By: --- (---.delete@this.redheron.com), June 16, 2022 7:41 pm
Room: Moderated Discussions
Wes Felter (wmf.delete@this.felter.org) on June 16, 2022 4:57 pm wrote:
> Anon (lkasdfj.delete@this.fjdksalf.com) on June 16, 2022 3:06 pm wrote:
>
> > For those scratching your heads, this dude's an armchair quarterback who believes the main reason
> > Apple's chip architects put in many hardware codec blocks was to accelerate single stream encode/decode
> > to a higher degree than a single block could on its own. He just *knows* it must be possible to
> > split the work into multiple threads so that multiple codec "cores" can collaborate on it - some
> > software codecs are multithreaded so obviously that must be possible with any hardware codec design
> > too. Therefore, according to him, if Apple's system can't do that, it must be a terrible and embarrassing
> > failure of communication between hardware and software departments.
>
> It is possible to split video on GOP boundaries and encode in parallel,
> even over a cluster. For example, here's what Netflix does:
>
> "The media content is broken up into smaller chunks. Each of the chunk is a portion of the
> video, usually about 30 seconds to a couple of minutes in duration. In a massively parallel
> way, we encode these video chunks independently on our servers. Once all the chunks have finished
> the encoding process, they're reassembled to become a single encoded video asset."
>
> Maybe this can't be hidden under the existing VideoToolbox API so it probably requires app
> changes. And maybe those changes haven't been made which (outside of Final Cut) isn't Apple's
> fault. But I can understand why customers might be confused or frustrated if they are waiting
> on a single-stream encode workload which isn't faster on higher-end Macs.

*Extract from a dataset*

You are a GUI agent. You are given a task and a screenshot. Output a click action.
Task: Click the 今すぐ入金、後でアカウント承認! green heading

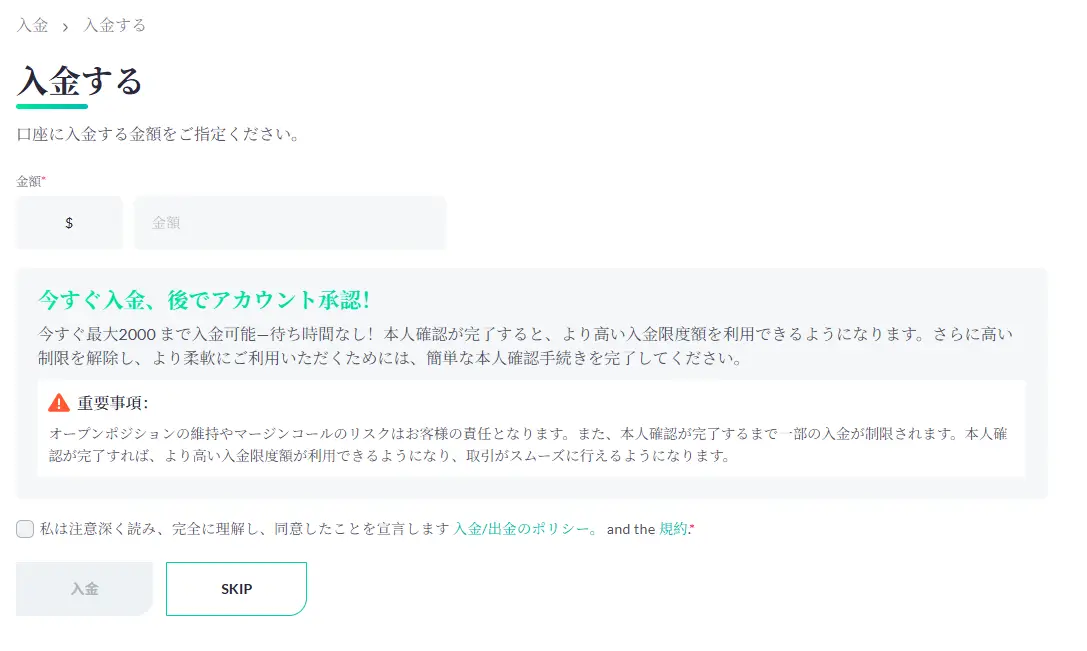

Even something apparently as simple and basic as video encoding remains under substantial construction because Apple are doing so much that is novel.
For example a substantial part of video encoding (certainly, even still, for all the MPEG codecs; I would guess so also for ProRes) is knowing the optical flow between frames, something that has traditionally been expensive to compute. If you know optical flow reliably, you can in turn use this to drive many other traditionally expensive decisions like how to break up the tree of blocks to sub-blocks in a frame.
Now, something that was clear if you viewed the the right WWDC videos, is that Apple have a new Optical Flow net (actually I believe it's version 3 of this particular net) that's substantially better than what went before.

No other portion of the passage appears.